§ WHAT THE EXERCISE ASKS
Please, without any pictures, transcribe the lines from the one holding "Undo the last edit" to the end of the listing, both ends included.

§ ENTRIES PROVIDED
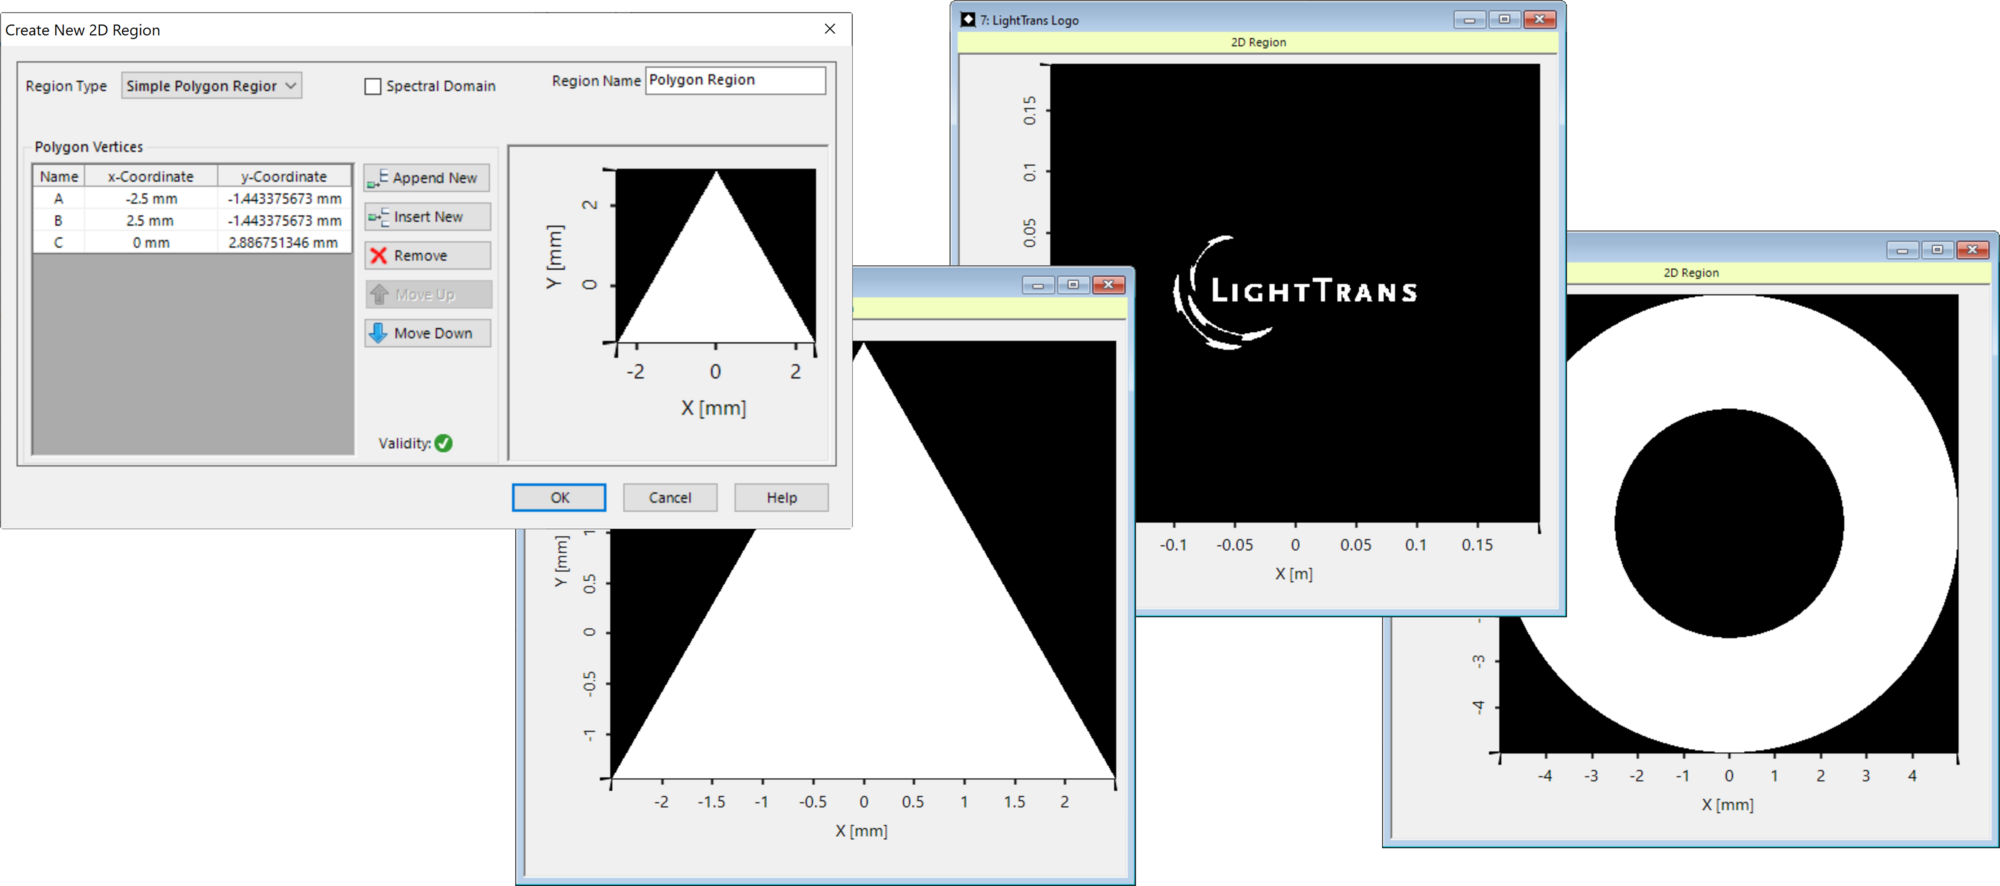Click the Insert New vertex icon
Image resolution: width=2000 pixels, height=886 pixels.
378,217
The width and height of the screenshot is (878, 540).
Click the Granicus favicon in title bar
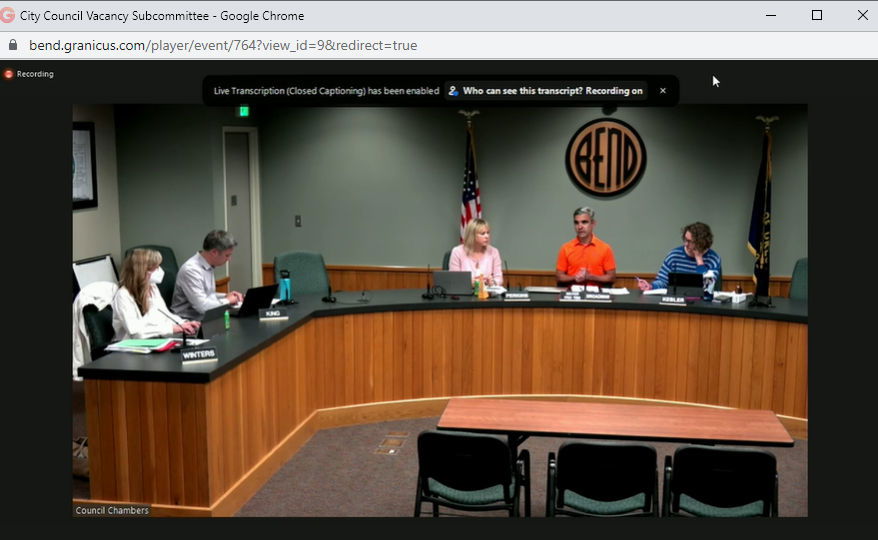click(x=9, y=16)
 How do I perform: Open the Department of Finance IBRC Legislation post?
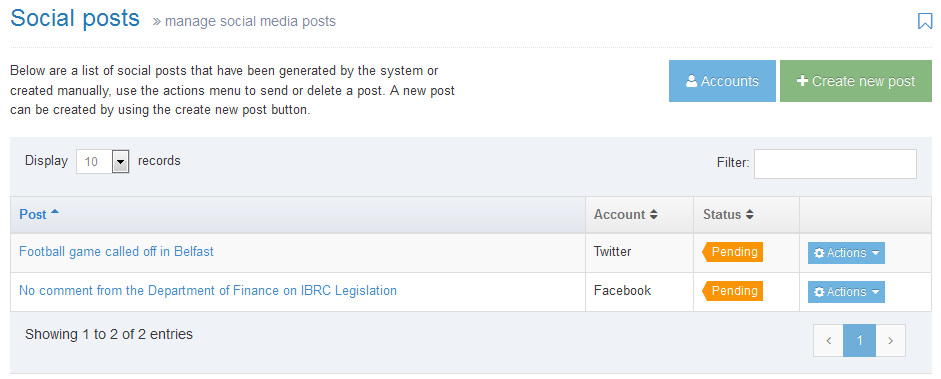point(208,291)
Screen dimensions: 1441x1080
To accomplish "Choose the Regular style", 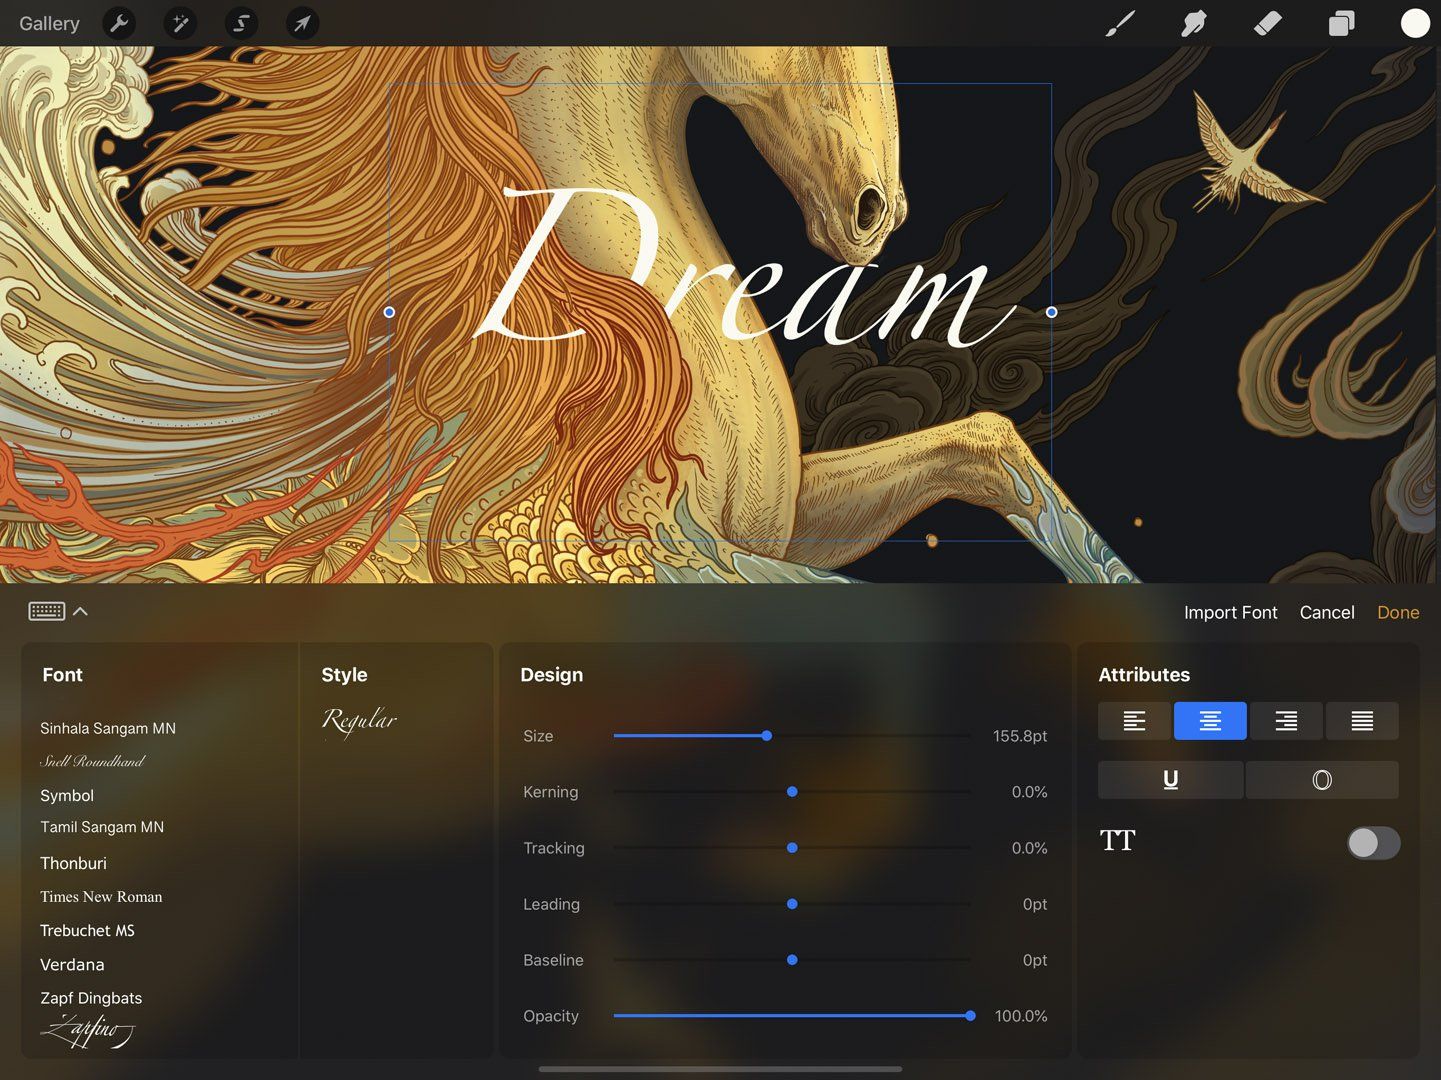I will point(358,718).
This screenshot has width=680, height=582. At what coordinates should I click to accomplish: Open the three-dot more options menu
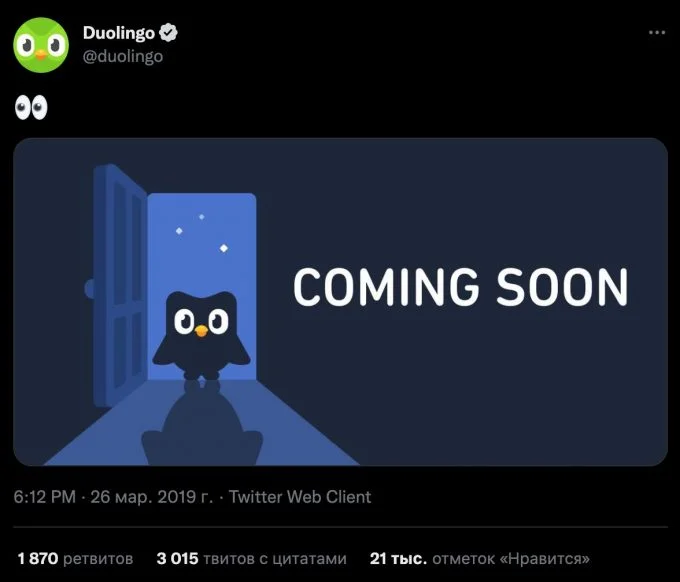click(657, 33)
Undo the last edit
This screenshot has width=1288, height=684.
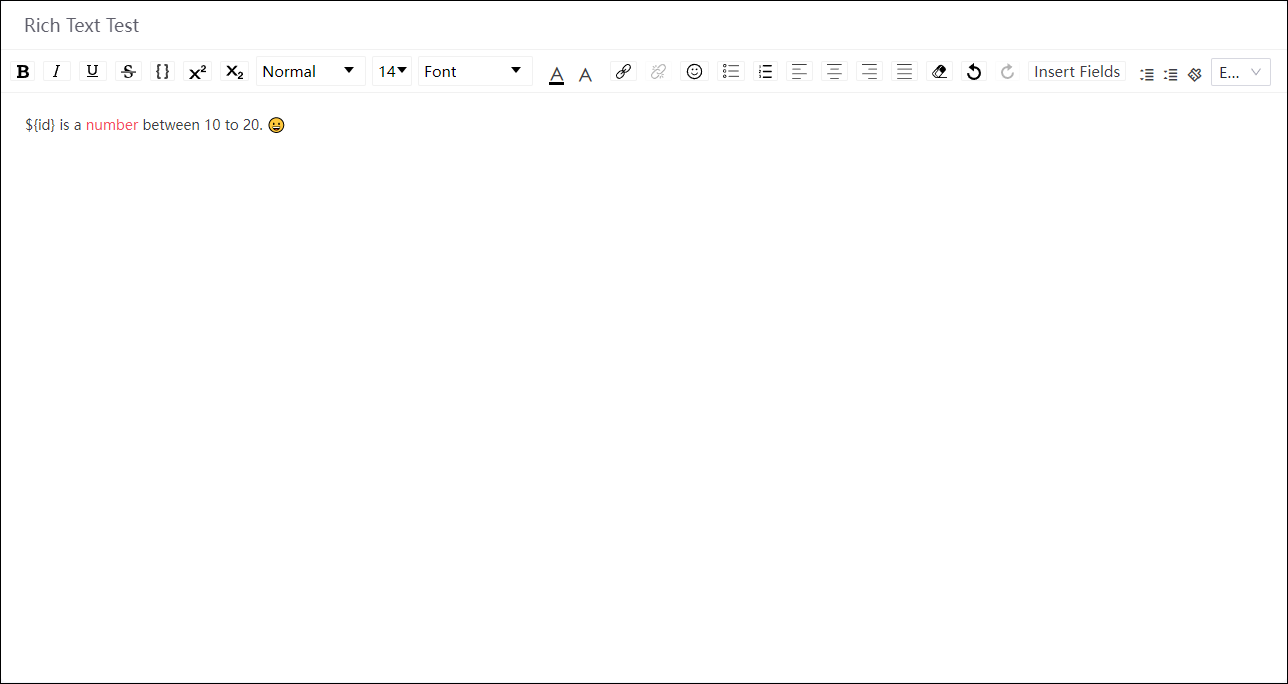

§ REPLY
Undo the last edit
This screenshot has width=1288, height=684.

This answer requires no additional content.